→ **EXERCISE OBJECTIVE**: All entries below are to be returned in full, exactly as they stand.

→ **Records from a collection**:
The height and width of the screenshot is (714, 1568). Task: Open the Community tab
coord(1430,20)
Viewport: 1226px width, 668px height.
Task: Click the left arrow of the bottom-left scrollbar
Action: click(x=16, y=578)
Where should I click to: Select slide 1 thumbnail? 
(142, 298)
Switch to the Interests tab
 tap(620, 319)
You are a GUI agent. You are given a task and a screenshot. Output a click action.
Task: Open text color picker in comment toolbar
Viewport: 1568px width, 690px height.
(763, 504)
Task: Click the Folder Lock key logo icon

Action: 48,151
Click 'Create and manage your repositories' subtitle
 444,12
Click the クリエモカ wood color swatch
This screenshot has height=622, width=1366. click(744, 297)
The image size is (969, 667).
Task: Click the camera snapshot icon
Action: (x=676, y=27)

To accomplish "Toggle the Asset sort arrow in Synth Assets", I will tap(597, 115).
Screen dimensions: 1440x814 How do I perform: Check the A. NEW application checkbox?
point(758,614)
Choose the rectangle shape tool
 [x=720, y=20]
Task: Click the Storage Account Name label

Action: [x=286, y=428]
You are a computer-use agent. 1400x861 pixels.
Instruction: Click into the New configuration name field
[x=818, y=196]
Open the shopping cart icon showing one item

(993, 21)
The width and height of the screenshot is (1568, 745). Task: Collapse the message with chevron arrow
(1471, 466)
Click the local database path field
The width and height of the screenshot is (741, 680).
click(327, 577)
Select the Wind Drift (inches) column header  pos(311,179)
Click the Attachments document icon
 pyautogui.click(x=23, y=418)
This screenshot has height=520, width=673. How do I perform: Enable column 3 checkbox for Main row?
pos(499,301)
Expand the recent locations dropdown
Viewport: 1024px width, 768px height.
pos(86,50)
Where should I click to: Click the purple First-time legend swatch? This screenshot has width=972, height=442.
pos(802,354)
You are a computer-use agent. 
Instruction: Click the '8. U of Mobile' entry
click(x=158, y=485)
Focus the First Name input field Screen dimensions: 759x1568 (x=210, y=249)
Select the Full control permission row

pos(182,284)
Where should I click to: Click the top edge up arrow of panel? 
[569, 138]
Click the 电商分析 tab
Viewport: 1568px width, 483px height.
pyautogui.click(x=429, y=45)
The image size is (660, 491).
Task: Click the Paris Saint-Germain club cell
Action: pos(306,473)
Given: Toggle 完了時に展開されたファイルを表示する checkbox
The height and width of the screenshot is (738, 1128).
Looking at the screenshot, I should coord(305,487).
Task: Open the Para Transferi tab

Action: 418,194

→ **EXERCISE RESULT**:
The height and width of the screenshot is (714, 1568). Task: Open the Community tab
coord(1430,20)
Viewport: 1226px width, 668px height.
Task: Click the left arrow of the bottom-left scrollbar
Action: click(x=16, y=578)
Where should I click to: Select slide 1 thumbnail? 
(142, 298)
Switch to the Interests tab
 tap(620, 319)
You are a GUI agent. You are given a task and a screenshot. Output a click action.
Task: Open text color picker in comment toolbar
Viewport: 1568px width, 690px height.
(763, 504)
Task: Click the Folder Lock key logo icon

Action: 48,151
Click 'Create and manage your repositories' subtitle
 444,12
Click the クリエモカ wood color swatch
This screenshot has height=622, width=1366. click(744, 297)
The image size is (969, 667).
Task: Click the camera snapshot icon
Action: (x=676, y=27)

To accomplish "Toggle the Asset sort arrow in Synth Assets", I will tap(597, 115).
Screen dimensions: 1440x814 How do I perform: Check the A. NEW application checkbox?
point(758,614)
Choose the rectangle shape tool
 [x=720, y=20]
Task: Click the Storage Account Name label

Action: [x=286, y=428]
You are a computer-use agent. 1400x861 pixels.
Instruction: Click into the New configuration name field
[x=818, y=196]
Open the shopping cart icon showing one item

(993, 21)
The width and height of the screenshot is (1568, 745). Task: Collapse the message with chevron arrow
(1471, 466)
Click the local database path field
The width and height of the screenshot is (741, 680).
click(327, 577)
Select the Wind Drift (inches) column header  pos(311,179)
Click the Attachments document icon
 pyautogui.click(x=23, y=418)
This screenshot has height=520, width=673. How do I perform: Enable column 3 checkbox for Main row?
pos(499,301)
Expand the recent locations dropdown
Viewport: 1024px width, 768px height.
pos(86,50)
Where should I click to: Click the purple First-time legend swatch? This screenshot has width=972, height=442.
pos(802,354)
You are a computer-use agent. 
Instruction: Click the '8. U of Mobile' entry
click(x=158, y=485)
Focus the First Name input field Screen dimensions: 759x1568 (x=210, y=249)
Select the Full control permission row

pos(182,284)
Where should I click to: Click the top edge up arrow of panel? 
[569, 138]
Click the 电商分析 tab
Viewport: 1568px width, 483px height.
pyautogui.click(x=429, y=45)
The image size is (660, 491).
Task: Click the Paris Saint-Germain club cell
Action: pos(306,473)
Given: Toggle 完了時に展開されたファイルを表示する checkbox
The height and width of the screenshot is (738, 1128).
Looking at the screenshot, I should coord(305,487).
Task: Open the Para Transferi tab

Action: 418,194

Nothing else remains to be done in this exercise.